----- DATA IN THIS EXERCISE

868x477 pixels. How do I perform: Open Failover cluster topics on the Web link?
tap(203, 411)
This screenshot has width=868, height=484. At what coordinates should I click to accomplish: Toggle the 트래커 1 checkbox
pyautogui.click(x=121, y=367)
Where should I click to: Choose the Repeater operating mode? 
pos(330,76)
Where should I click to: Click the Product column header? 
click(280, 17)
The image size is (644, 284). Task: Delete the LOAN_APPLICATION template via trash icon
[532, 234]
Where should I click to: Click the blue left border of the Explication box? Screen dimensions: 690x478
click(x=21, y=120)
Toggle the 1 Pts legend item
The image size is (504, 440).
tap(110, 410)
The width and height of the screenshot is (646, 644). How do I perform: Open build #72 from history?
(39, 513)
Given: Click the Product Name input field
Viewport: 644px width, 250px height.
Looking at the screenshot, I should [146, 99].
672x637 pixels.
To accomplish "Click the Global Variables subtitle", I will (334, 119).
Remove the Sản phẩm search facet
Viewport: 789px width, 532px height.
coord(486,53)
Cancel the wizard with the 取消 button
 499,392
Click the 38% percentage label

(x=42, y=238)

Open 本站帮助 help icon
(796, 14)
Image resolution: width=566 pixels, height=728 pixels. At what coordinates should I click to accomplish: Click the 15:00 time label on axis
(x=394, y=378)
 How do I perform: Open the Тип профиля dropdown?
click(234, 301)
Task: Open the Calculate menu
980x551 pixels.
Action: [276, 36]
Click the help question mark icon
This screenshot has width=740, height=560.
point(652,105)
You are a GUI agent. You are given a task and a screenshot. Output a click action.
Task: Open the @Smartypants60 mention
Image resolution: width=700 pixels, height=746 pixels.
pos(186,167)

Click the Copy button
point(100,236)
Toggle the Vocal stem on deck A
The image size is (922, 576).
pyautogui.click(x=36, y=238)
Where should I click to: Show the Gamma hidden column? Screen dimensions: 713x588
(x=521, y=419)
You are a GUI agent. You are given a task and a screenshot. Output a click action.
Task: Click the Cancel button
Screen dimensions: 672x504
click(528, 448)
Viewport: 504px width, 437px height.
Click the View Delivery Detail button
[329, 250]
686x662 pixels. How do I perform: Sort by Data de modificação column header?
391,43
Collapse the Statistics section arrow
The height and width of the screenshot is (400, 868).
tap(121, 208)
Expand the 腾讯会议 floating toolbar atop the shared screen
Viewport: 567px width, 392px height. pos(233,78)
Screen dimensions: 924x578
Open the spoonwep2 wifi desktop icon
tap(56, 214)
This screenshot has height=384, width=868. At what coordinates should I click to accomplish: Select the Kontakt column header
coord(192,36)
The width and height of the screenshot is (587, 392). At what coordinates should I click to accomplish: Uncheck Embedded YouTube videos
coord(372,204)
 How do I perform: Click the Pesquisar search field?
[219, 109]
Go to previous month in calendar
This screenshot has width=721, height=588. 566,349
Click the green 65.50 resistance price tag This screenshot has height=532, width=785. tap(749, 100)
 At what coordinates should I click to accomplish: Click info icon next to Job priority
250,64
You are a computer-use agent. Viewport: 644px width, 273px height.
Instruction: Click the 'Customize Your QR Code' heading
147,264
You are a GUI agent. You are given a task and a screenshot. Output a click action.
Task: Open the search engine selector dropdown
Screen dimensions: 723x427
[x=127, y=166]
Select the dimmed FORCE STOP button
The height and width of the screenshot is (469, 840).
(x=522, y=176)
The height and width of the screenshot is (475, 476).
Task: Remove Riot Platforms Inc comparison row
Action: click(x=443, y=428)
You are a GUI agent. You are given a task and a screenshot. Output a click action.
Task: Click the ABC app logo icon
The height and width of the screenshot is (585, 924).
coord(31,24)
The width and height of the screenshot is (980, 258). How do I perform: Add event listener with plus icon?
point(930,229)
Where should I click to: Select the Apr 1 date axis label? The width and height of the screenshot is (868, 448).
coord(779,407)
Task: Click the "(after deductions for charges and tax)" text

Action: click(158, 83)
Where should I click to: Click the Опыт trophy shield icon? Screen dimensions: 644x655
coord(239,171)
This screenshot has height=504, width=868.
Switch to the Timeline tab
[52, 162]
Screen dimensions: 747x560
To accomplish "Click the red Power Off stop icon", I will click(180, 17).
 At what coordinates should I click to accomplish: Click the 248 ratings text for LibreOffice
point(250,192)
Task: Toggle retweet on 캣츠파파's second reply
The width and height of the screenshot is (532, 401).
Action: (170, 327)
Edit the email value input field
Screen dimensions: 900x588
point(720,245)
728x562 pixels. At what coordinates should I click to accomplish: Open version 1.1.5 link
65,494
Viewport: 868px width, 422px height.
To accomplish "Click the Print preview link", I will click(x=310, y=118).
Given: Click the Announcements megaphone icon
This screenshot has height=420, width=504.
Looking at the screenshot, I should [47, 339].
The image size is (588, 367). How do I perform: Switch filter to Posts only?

----------

• PROBLEM DESCRIPTION: The required output is the full set of entries, reproduced verbatim.

• EXPECTED OUTPUT:
868x477 pixels. How do I perform: Open Failover cluster topics on the Web link?
tap(203, 411)
This screenshot has width=868, height=484. At what coordinates should I click to accomplish: Toggle the 트래커 1 checkbox
pyautogui.click(x=121, y=367)
Where should I click to: Choose the Repeater operating mode? 
pos(330,76)
Where should I click to: Click the Product column header? 
click(280, 17)
The image size is (644, 284). Task: Delete the LOAN_APPLICATION template via trash icon
[532, 234]
Where should I click to: Click the blue left border of the Explication box? Screen dimensions: 690x478
click(x=21, y=120)
Toggle the 1 Pts legend item
The image size is (504, 440).
tap(110, 410)
The width and height of the screenshot is (646, 644). How do I perform: Open build #72 from history?
(39, 513)
Given: Click the Product Name input field
Viewport: 644px width, 250px height.
Looking at the screenshot, I should [146, 99].
672x637 pixels.
To accomplish "Click the Global Variables subtitle", I will (334, 119).
Remove the Sản phẩm search facet
Viewport: 789px width, 532px height.
coord(486,53)
Cancel the wizard with the 取消 button
 499,392
Click the 38% percentage label

(x=42, y=238)

Open 本站帮助 help icon
(796, 14)
Image resolution: width=566 pixels, height=728 pixels. At what coordinates should I click to accomplish: Click the 15:00 time label on axis
(x=394, y=378)
 How do I perform: Open the Тип профиля dropdown?
click(234, 301)
Task: Open the Calculate menu
980x551 pixels.
Action: [276, 36]
Click the help question mark icon
This screenshot has width=740, height=560.
point(652,105)
You are a GUI agent. You are given a task and a screenshot. Output a click action.
Task: Open the @Smartypants60 mention
Image resolution: width=700 pixels, height=746 pixels.
pos(186,167)

Click the Copy button
point(100,236)
Toggle the Vocal stem on deck A
The image size is (922, 576).
pyautogui.click(x=36, y=238)
Where should I click to: Show the Gamma hidden column? Screen dimensions: 713x588
(x=521, y=419)
You are a GUI agent. You are given a task and a screenshot. Output a click action.
Task: Click the Cancel button
Screen dimensions: 672x504
click(528, 448)
Viewport: 504px width, 437px height.
Click the View Delivery Detail button
[329, 250]
686x662 pixels. How do I perform: Sort by Data de modificação column header?
391,43
Collapse the Statistics section arrow
The height and width of the screenshot is (400, 868).
tap(121, 208)
Expand the 腾讯会议 floating toolbar atop the shared screen
Viewport: 567px width, 392px height. pos(233,78)
Screen dimensions: 924x578
Open the spoonwep2 wifi desktop icon
tap(56, 214)
This screenshot has height=384, width=868. At what coordinates should I click to accomplish: Select the Kontakt column header
coord(192,36)
The width and height of the screenshot is (587, 392). At what coordinates should I click to accomplish: Uncheck Embedded YouTube videos
coord(372,204)
 How do I perform: Click the Pesquisar search field?
[219, 109]
Go to previous month in calendar
This screenshot has width=721, height=588. 566,349
Click the green 65.50 resistance price tag This screenshot has height=532, width=785. tap(749, 100)
 At what coordinates should I click to accomplish: Click info icon next to Job priority
250,64
You are a computer-use agent. Viewport: 644px width, 273px height.
Instruction: Click the 'Customize Your QR Code' heading
147,264
You are a GUI agent. You are given a task and a screenshot. Output a click action.
Task: Open the search engine selector dropdown
Screen dimensions: 723x427
[x=127, y=166]
Select the dimmed FORCE STOP button
The height and width of the screenshot is (469, 840).
(x=522, y=176)
The height and width of the screenshot is (475, 476).
Task: Remove Riot Platforms Inc comparison row
Action: click(x=443, y=428)
You are a GUI agent. You are given a task and a screenshot. Output a click action.
Task: Click the ABC app logo icon
The height and width of the screenshot is (585, 924).
coord(31,24)
The width and height of the screenshot is (980, 258). How do I perform: Add event listener with plus icon?
point(930,229)
Where should I click to: Select the Apr 1 date axis label? The width and height of the screenshot is (868, 448).
coord(779,407)
Task: Click the "(after deductions for charges and tax)" text

Action: click(158, 83)
Where should I click to: Click the Опыт trophy shield icon? Screen dimensions: 644x655
coord(239,171)
This screenshot has height=504, width=868.
Switch to the Timeline tab
[52, 162]
Screen dimensions: 747x560
To accomplish "Click the red Power Off stop icon", I will click(180, 17).
 At what coordinates should I click to accomplish: Click the 248 ratings text for LibreOffice
point(250,192)
Task: Toggle retweet on 캣츠파파's second reply
The width and height of the screenshot is (532, 401).
Action: (170, 327)
Edit the email value input field
Screen dimensions: 900x588
point(720,245)
728x562 pixels. At what coordinates should I click to accomplish: Open version 1.1.5 link
65,494
Viewport: 868px width, 422px height.
To accomplish "Click the Print preview link", I will click(x=310, y=118).
Given: Click the Announcements megaphone icon
This screenshot has height=420, width=504.
Looking at the screenshot, I should [47, 339].
The image size is (588, 367). How do I perform: Switch filter to Posts only?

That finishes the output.